═════ Listed records

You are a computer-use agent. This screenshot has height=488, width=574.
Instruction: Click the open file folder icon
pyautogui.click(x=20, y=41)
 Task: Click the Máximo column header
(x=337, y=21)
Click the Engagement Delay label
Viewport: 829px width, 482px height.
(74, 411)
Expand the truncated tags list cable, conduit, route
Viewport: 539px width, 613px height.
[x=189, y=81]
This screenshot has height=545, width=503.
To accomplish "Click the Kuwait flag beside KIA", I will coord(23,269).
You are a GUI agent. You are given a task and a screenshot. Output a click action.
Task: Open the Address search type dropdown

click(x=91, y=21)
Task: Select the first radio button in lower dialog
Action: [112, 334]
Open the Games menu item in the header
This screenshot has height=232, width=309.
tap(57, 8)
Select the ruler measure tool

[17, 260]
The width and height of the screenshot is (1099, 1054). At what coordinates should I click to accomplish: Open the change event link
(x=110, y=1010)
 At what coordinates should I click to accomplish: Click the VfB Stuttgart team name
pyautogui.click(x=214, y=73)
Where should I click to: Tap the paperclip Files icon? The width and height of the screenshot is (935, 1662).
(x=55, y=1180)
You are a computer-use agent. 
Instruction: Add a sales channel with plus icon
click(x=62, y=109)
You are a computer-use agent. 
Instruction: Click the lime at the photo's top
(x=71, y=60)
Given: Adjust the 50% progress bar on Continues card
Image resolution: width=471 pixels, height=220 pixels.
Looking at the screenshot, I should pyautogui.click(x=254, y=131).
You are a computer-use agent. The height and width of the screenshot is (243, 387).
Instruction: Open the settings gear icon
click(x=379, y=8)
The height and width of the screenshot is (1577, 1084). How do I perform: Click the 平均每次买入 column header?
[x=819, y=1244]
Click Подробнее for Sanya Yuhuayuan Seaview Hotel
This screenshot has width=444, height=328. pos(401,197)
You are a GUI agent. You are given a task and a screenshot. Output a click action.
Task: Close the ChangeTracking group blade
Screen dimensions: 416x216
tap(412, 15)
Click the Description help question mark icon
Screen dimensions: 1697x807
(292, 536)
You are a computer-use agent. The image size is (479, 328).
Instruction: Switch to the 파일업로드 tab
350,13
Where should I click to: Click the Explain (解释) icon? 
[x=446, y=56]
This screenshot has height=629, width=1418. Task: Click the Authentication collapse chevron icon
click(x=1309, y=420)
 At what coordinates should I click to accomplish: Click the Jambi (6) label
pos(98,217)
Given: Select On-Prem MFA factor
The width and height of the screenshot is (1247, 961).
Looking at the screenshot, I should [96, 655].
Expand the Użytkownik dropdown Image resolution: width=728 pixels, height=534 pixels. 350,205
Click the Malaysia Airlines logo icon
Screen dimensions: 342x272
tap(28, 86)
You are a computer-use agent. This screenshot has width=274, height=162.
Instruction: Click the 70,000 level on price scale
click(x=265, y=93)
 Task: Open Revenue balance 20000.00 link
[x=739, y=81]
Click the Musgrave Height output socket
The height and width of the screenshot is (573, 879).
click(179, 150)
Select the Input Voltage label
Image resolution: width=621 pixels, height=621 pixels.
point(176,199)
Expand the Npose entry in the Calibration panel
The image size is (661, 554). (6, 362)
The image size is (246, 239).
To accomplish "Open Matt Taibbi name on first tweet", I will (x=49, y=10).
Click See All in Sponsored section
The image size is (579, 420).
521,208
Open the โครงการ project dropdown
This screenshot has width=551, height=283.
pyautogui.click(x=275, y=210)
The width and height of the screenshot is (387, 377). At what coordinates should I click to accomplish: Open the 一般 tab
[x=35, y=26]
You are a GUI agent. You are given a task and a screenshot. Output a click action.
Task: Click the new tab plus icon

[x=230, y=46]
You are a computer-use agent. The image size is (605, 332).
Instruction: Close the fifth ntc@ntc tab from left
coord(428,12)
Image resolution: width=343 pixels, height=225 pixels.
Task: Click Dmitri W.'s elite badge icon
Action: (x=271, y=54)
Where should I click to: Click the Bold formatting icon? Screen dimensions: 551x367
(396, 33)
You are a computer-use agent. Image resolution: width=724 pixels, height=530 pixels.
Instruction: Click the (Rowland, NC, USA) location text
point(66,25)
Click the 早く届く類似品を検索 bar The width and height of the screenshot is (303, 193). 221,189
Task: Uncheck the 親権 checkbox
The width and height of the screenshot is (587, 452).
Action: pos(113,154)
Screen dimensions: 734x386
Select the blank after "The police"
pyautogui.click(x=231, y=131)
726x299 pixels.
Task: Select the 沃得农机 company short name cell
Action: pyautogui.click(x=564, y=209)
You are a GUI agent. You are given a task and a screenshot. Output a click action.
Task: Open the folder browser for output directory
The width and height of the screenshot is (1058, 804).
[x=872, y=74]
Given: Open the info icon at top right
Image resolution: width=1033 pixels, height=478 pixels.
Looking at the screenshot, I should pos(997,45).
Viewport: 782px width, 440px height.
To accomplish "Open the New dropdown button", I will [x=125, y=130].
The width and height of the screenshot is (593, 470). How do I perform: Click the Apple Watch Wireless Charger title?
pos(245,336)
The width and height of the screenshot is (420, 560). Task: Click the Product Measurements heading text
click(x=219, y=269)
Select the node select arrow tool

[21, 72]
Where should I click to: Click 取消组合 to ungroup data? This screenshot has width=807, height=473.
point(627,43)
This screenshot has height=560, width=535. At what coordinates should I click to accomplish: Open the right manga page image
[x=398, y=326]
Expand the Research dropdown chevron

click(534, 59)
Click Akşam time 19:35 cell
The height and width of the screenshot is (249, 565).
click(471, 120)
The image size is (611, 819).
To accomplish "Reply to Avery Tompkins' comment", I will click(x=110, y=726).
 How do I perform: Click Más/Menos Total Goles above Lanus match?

══════════

▸ Instructions to follow: Each entry above should be output again, precisely as given.

▸ Answer to this task:
You are a computer-use agent. This screenshot has height=488, width=574.
Instruction: Click the open file folder icon
pyautogui.click(x=20, y=41)
 Task: Click the Máximo column header
(x=337, y=21)
Click the Engagement Delay label
Viewport: 829px width, 482px height.
(74, 411)
Expand the truncated tags list cable, conduit, route
Viewport: 539px width, 613px height.
[x=189, y=81]
This screenshot has height=545, width=503.
To accomplish "Click the Kuwait flag beside KIA", I will coord(23,269).
You are a GUI agent. You are given a task and a screenshot. Output a click action.
Task: Open the Address search type dropdown

click(x=91, y=21)
Task: Select the first radio button in lower dialog
Action: [112, 334]
Open the Games menu item in the header
This screenshot has height=232, width=309.
tap(57, 8)
Select the ruler measure tool

[17, 260]
The width and height of the screenshot is (1099, 1054). At what coordinates should I click to accomplish: Open the change event link
(x=110, y=1010)
 At what coordinates should I click to accomplish: Click the VfB Stuttgart team name
pyautogui.click(x=214, y=73)
Where should I click to: Tap the paperclip Files icon? The width and height of the screenshot is (935, 1662).
(x=55, y=1180)
You are a computer-use agent. 
Instruction: Add a sales channel with plus icon
click(x=62, y=109)
You are a computer-use agent. 
Instruction: Click the lime at the photo's top
(x=71, y=60)
Given: Adjust the 50% progress bar on Continues card
Image resolution: width=471 pixels, height=220 pixels.
Looking at the screenshot, I should pyautogui.click(x=254, y=131).
You are a computer-use agent. The height and width of the screenshot is (243, 387).
Instruction: Open the settings gear icon
click(x=379, y=8)
The height and width of the screenshot is (1577, 1084). How do I perform: Click the 平均每次买入 column header?
[x=819, y=1244]
Click Подробнее for Sanya Yuhuayuan Seaview Hotel
This screenshot has width=444, height=328. pos(401,197)
You are a GUI agent. You are given a task and a screenshot. Output a click action.
Task: Close the ChangeTracking group blade
Screen dimensions: 416x216
tap(412, 15)
Click the Description help question mark icon
Screen dimensions: 1697x807
(292, 536)
You are a computer-use agent. The image size is (479, 328).
Instruction: Switch to the 파일업로드 tab
350,13
Where should I click to: Click the Explain (解释) icon? 
[x=446, y=56]
This screenshot has height=629, width=1418. Task: Click the Authentication collapse chevron icon
click(x=1309, y=420)
 At what coordinates should I click to accomplish: Click the Jambi (6) label
pos(98,217)
Given: Select On-Prem MFA factor
The width and height of the screenshot is (1247, 961).
Looking at the screenshot, I should [96, 655].
Expand the Użytkownik dropdown Image resolution: width=728 pixels, height=534 pixels. 350,205
Click the Malaysia Airlines logo icon
Screen dimensions: 342x272
tap(28, 86)
You are a computer-use agent. This screenshot has width=274, height=162.
Instruction: Click the 70,000 level on price scale
click(x=265, y=93)
 Task: Open Revenue balance 20000.00 link
[x=739, y=81]
Click the Musgrave Height output socket
The height and width of the screenshot is (573, 879).
click(179, 150)
Select the Input Voltage label
Image resolution: width=621 pixels, height=621 pixels.
point(176,199)
Expand the Npose entry in the Calibration panel
The image size is (661, 554). (6, 362)
The image size is (246, 239).
To accomplish "Open Matt Taibbi name on first tweet", I will (x=49, y=10).
Click See All in Sponsored section
The image size is (579, 420).
521,208
Open the โครงการ project dropdown
This screenshot has width=551, height=283.
pyautogui.click(x=275, y=210)
The width and height of the screenshot is (387, 377). At what coordinates should I click to accomplish: Open the 一般 tab
[x=35, y=26]
You are a GUI agent. You are given a task and a screenshot. Output a click action.
Task: Click the new tab plus icon

[x=230, y=46]
You are a computer-use agent. The image size is (605, 332).
Instruction: Close the fifth ntc@ntc tab from left
coord(428,12)
Image resolution: width=343 pixels, height=225 pixels.
Task: Click Dmitri W.'s elite badge icon
Action: (x=271, y=54)
Where should I click to: Click the Bold formatting icon? Screen dimensions: 551x367
(396, 33)
You are a computer-use agent. Image resolution: width=724 pixels, height=530 pixels.
Instruction: Click the (Rowland, NC, USA) location text
point(66,25)
Click the 早く届く類似品を検索 bar The width and height of the screenshot is (303, 193). 221,189
Task: Uncheck the 親権 checkbox
The width and height of the screenshot is (587, 452).
Action: pos(113,154)
Screen dimensions: 734x386
Select the blank after "The police"
pyautogui.click(x=231, y=131)
726x299 pixels.
Task: Select the 沃得农机 company short name cell
Action: pyautogui.click(x=564, y=209)
You are a GUI agent. You are given a task and a screenshot. Output a click action.
Task: Open the folder browser for output directory
The width and height of the screenshot is (1058, 804).
[x=872, y=74]
Given: Open the info icon at top right
Image resolution: width=1033 pixels, height=478 pixels.
Looking at the screenshot, I should pos(997,45).
Viewport: 782px width, 440px height.
To accomplish "Open the New dropdown button", I will [x=125, y=130].
The width and height of the screenshot is (593, 470). How do I perform: Click the Apple Watch Wireless Charger title?
pos(245,336)
The width and height of the screenshot is (420, 560). Task: Click the Product Measurements heading text
click(x=219, y=269)
Select the node select arrow tool

[21, 72]
Where should I click to: Click 取消组合 to ungroup data? This screenshot has width=807, height=473.
point(627,43)
This screenshot has height=560, width=535. At what coordinates should I click to accomplish: Open the right manga page image
[x=398, y=326]
Expand the Research dropdown chevron

click(534, 59)
Click Akşam time 19:35 cell
The height and width of the screenshot is (249, 565).
click(471, 120)
The image size is (611, 819).
To accomplish "Reply to Avery Tompkins' comment", I will click(x=110, y=726).
 How do I perform: Click Más/Menos Total Goles above Lanus match?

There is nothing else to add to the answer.